Wimmer’s Kommentar
Michael Wimmer bezieht in seinen Kommentaren regelmäßig Stelllung zu den neuesten Entwicklungen in Kultur, Bildung und Politik.
Ergänzt werden diese durch eigene Begegnungen und Erlebnisse im Rahmen seiner Tätigkeit als Dozent, Autor und Berater.
Drei Filme, ein Thema: Das Recht auf ein selbstgewähltes Ende
In früheren Gesellschaften, so lerne ich, wurden die Alten schon mal umgenbracht, wenn sie nicht mehr in der Lage waren, sich noch produktiv am Gemeinschaftsleben zu beteiligen. Ihren äußersten Ausdruck hat dieser Wille zur Jugend in den dikdatorischen Regimen des 20. Jahrhunderts gefunden, dem Millionen ältere (zusammen mit anderen “unbrauchbaren” und “ungewollten”) Menschen zum Opfer gefallen sind.

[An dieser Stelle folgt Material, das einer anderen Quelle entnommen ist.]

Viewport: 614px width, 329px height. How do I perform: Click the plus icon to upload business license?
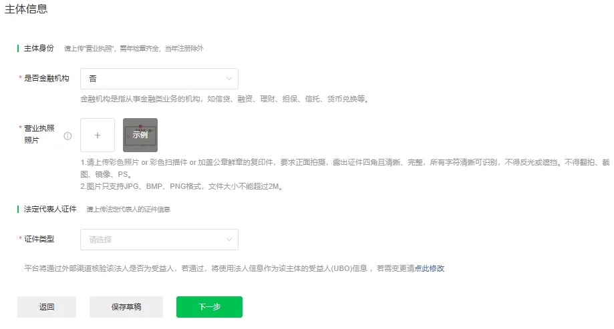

In den spätmodernen Gesellschaften hingegen sind es die Alten selbst, die darauf bestehen, ihrem Leben ein selbstgewähltes Ende zu bereiten. Ein verunsicherter Rechtsbetrieb versucht, dem äußersten Anspruch an Individualität zumindest einen Orientierungsrahmen zu bieten, wenn Menschen im wahrsten Sinn ihr Leben selbst in die Hand nehmen wollen.
Einen frühen filmischen Versuch habe ich in “Die Auslöschung” mit Klaus Maria Brandauer und Martina Gedeck gefunden: Darin versinkt ein Kunsthistoriker in Alzheimer-Symptomen. Seine Partnerin erklärt sich bereit, ihm im Endstadium eine tödliche Medizin zu verabreichen ( Https://www.tvspielfilm.de/kino/filmarchiv/film/die-ausloeschung,5218012,ApplicationMovie.html ).
Komplizierter erweisen sich die Beziehungen zu den Angehörigen in “Die letzte Reise” mit Christiane Hörbiger ( https://www.tvspielfilm.de/kino/filmarchiv/film/die-letzte-reise-at,8576786,ApplicationMovie.html ). Eine an Arthritis erkrankte alleinstehende Frau setzt gegen den vehementen Willen ihrer Töchter ihren Suizid in der Schweiz durch.
Und ja, da ist jetzt auch noch The Room Next Door” von Pedro Almodóvar in den Kinos angelaufen: ( https://www.google.com/search?client=firefox-b-d&q=room+next+door ). Tilda Swinton spielt darin eine tödlich erkrankte Kriegsreporterin, die für ihren Freitod eine Bekannte (Julienne Moore) ersucht, sie zu begleiten.
Und es entsteht filmästhetisch ein kaum auszuhaltendes Widerspruchsverhältnis. Ja klar, auch in diesem Fall geht es um die Frage, ob ein Mensch die Entscheidung, sich selbst zu töten, treffen darf. Aber viel entscheidender ist es bei Almodóvar, dass es ihm gelingt, diese Entscheidung filmisch zu konterkarieren: Mit seinen beiden herausragenden Protagonistinnen gelingt es ihm, etwas zu schaffen, was bleibt.
Das ist einfach große Kunst – für die es sich lohnt zu leben.
All diesen Versuchen, sich mit einem selbstgewählten Ende auseinander zu setzen, ist eine soziale Blindheit gemeinsam. Die Protagonist*innen stammen allesamt aus gutsituierten, hoch reflektierten Milieus, die es sich schlicht leisten können, sich auf diese elaborierte Weise mit ihrem eigenen Ende auseinander zu setzen. Der formal ungebildete alkoholkranke, verlassene Arbeitslose in einer anonymen Industriesiedlung, der über seine Existenzsorgen irgendwann ins Wasser geht, der findet sich in diesen Geschichten nicht wieder.
Und noch etwas: All die Filme machen darauf aufmerksam, dass das eigentliche Problem nicht diejenigen sind, die sich umbringen und irgendwann nicht mehr sind. Deren Interpretationen ist gemeinsam, dass die Akteur*innen voll und ganz zu ihrer Entscheidung stehen, ja glücklich sind, ihrem Leben – endlich – ein Ende setzen zu können.
Das eigentliche Problem, das sind die Zurückbleibenden. Sie verlieren einen Menschen, der ihnen wichtig war. Und sie müssen weiterleben mit dem Wissen, dass es Menschen gibt, die mit guten Gründen dem Leben keinen Sinn mehr abgewinnen können.